In addition to those two sides of the ‘Divided States of America,’ an important part of understanding the perceptions of evangelicals is the large percentage of Americans who have no opinion of evangelicals—that is, who express neutrality or no opinion in response to the survey questions. For these adults, there is an impregnable fortress of indifference toward evangelicals. The extreme views (both favorable or unfavorable) dominate the discussion, but the middle ground doesn’t really know what to think about evangelicalism. That’s not a sensational story these days, but it’s an important one.

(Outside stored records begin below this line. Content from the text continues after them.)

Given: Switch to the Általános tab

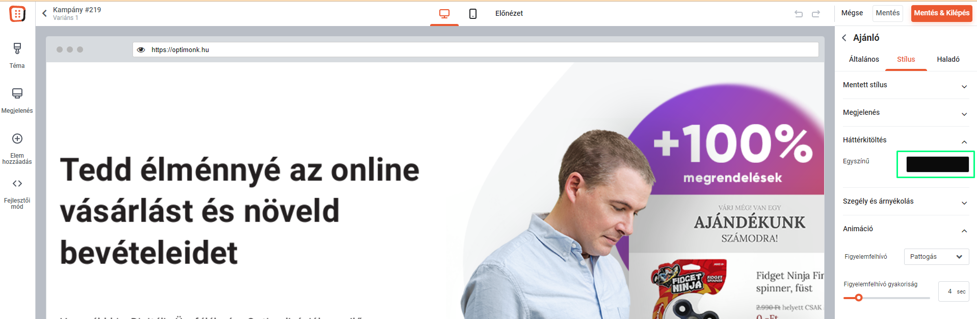Looking at the screenshot, I should tap(864, 59).
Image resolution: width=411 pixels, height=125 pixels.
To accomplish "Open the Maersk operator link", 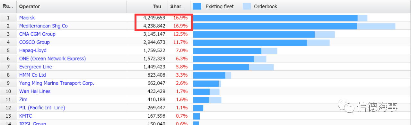I will point(27,18).
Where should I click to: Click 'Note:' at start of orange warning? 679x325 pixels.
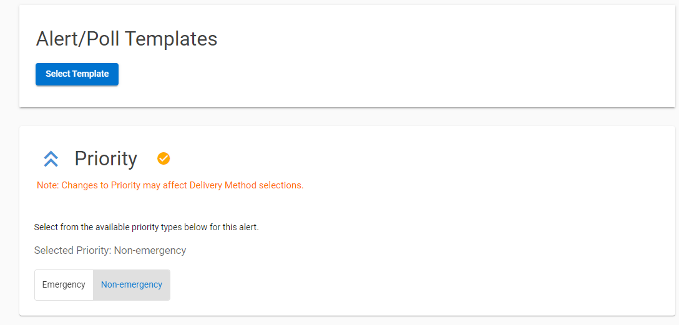pos(48,186)
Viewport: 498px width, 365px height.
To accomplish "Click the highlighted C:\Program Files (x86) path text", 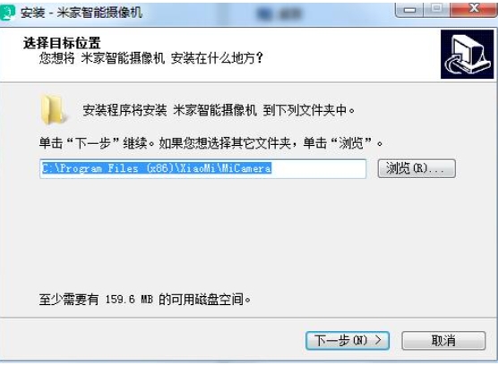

Looking back at Barna’s “feelings wheels,” neutrality was big, but it wasn’t that huge a percentage. And it was worded as “neutral.” Respondents might simply have felt their positive and negative opinions balanced out overall. Further, their categories–as mentioned–both suck and blow. They only get to that opinion by adding up all their Christian respondents. As always, it’s EVERYONE IN THE POOL whenever dishonest hucksters need their numbers padded. Non-Christians sure didn’t feel neutral at all.

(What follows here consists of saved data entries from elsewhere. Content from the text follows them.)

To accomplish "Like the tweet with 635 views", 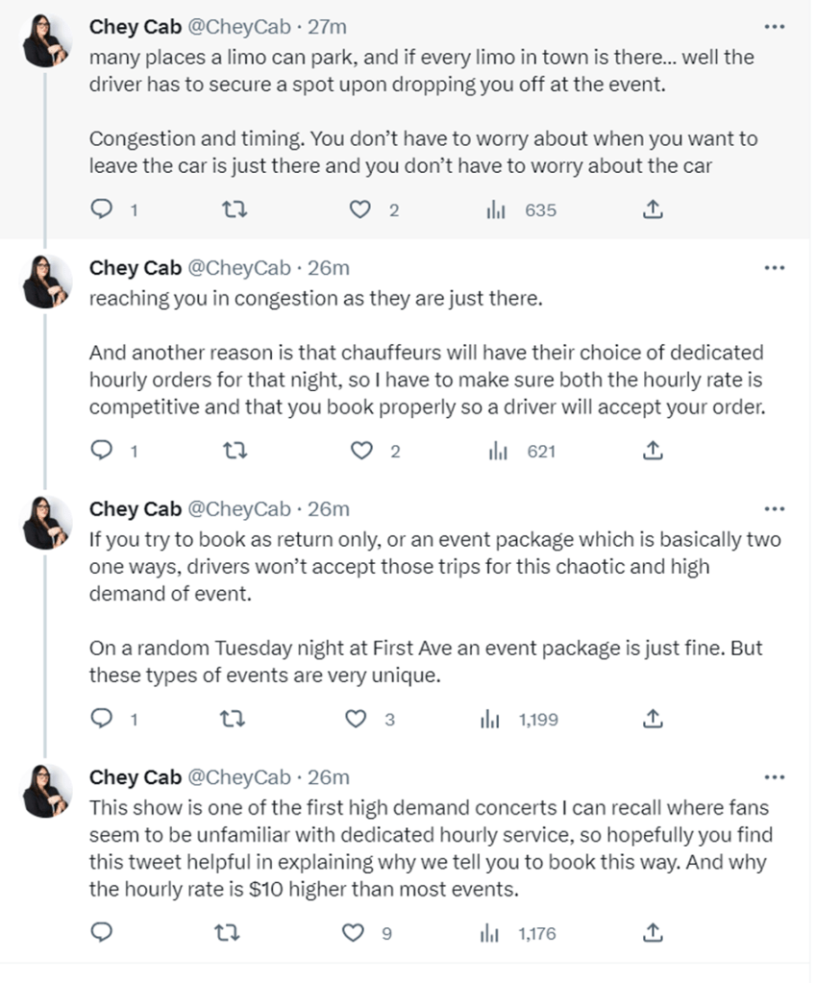I will [x=359, y=209].
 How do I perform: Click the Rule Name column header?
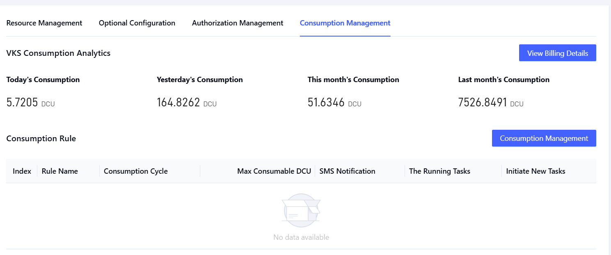click(60, 171)
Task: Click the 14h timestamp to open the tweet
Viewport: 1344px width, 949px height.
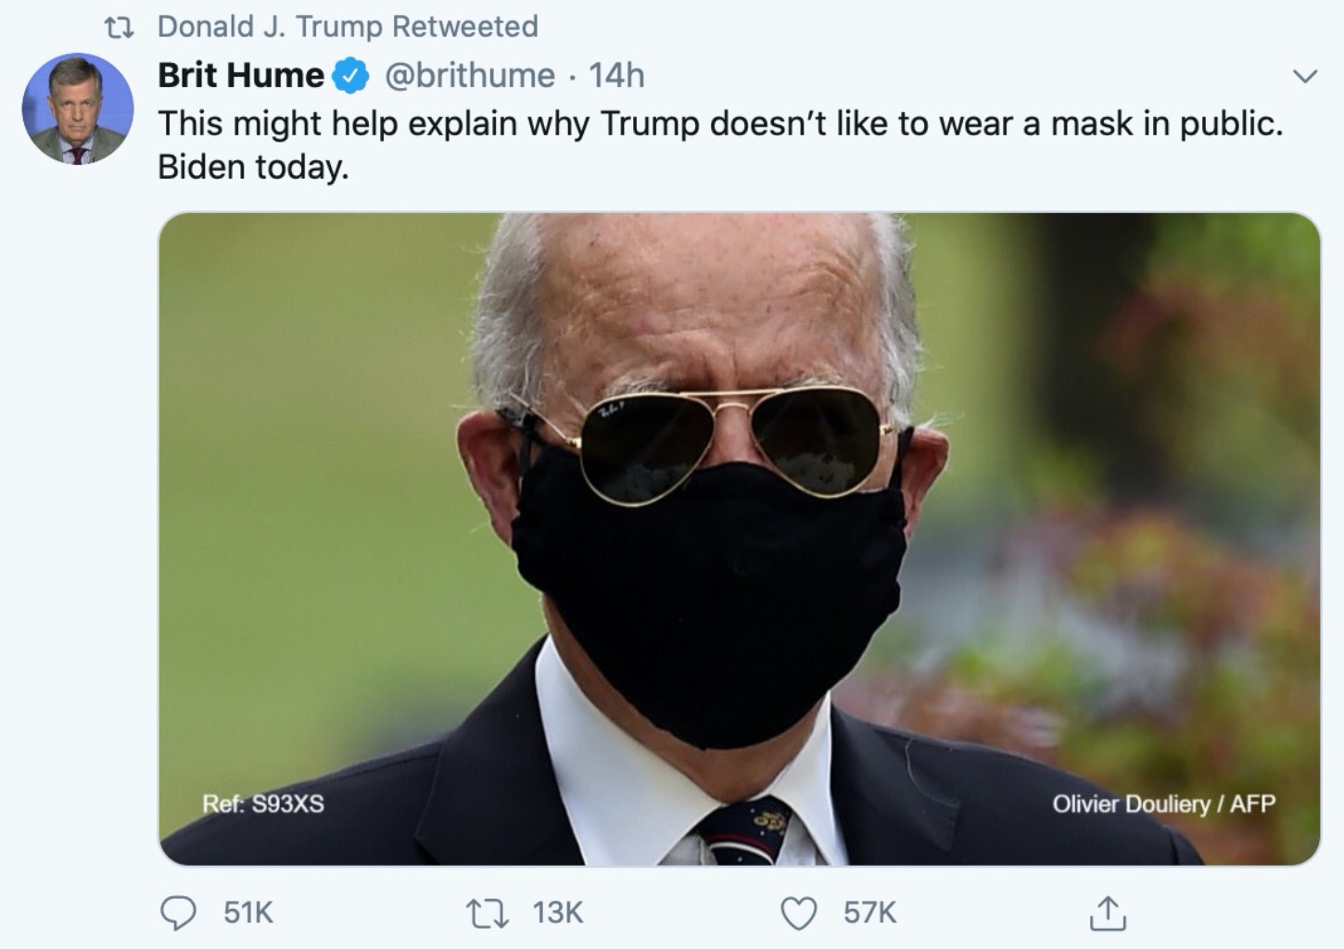Action: 618,76
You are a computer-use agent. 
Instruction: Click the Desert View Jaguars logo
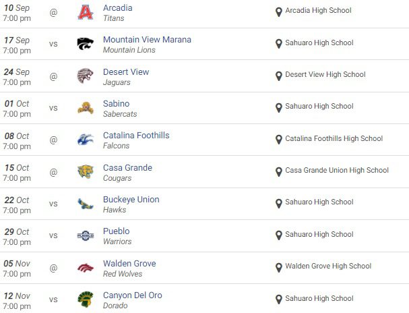(x=85, y=76)
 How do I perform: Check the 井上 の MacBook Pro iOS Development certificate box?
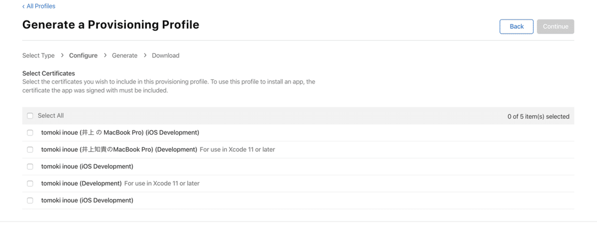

But okay. The fact that even Barna understood that many Americans represent “an impregnable fortress of indifference” does, indeed, matter quite a lot.

How Trustworthy And Useful Is This Study?

In July, Pew released a survey revealing that the more religious knowledge people have, the more poorly they perceive evangelicals. Interestingly, that result reverses the pattern seen everywhere else. The more someone knows about religion, typically the warmer they feel about other religious groups. So to know evangelicals is to dislike them, in a very real way. So this more reputable survey does tally with Barna’s findings.

Barna’s survey also tells us that evangelicals have begun to reckon with their growing irrelevance in modern culture. Oh, they talk about it sometimes. I’ve even seen the odd editorial–like this recent one–trying to reconcile their outsized expectations with their diminishing reality. They’ve made the odd stab at the topic a few times over the past five or six years, but maybe now they’ll get down to it in earnest. Evangelical leaders teach entire sets of expectations that never play out in reality. When we move into the topic of revivals (soon!), we’ll see how exhausting and demoralizing these sorts of disparities are for the flocks.

If Barna and their readers finally understand these two points (that people really don’t like them as a group, and that increasingly we don’t care what they think or want), it’ll go far toward them embracing how tainted their brand really is nowadays.

But this survey won’t change anything. As I see it, they face two humongous problems.

First: A Dealbreaker in Ideological Setup.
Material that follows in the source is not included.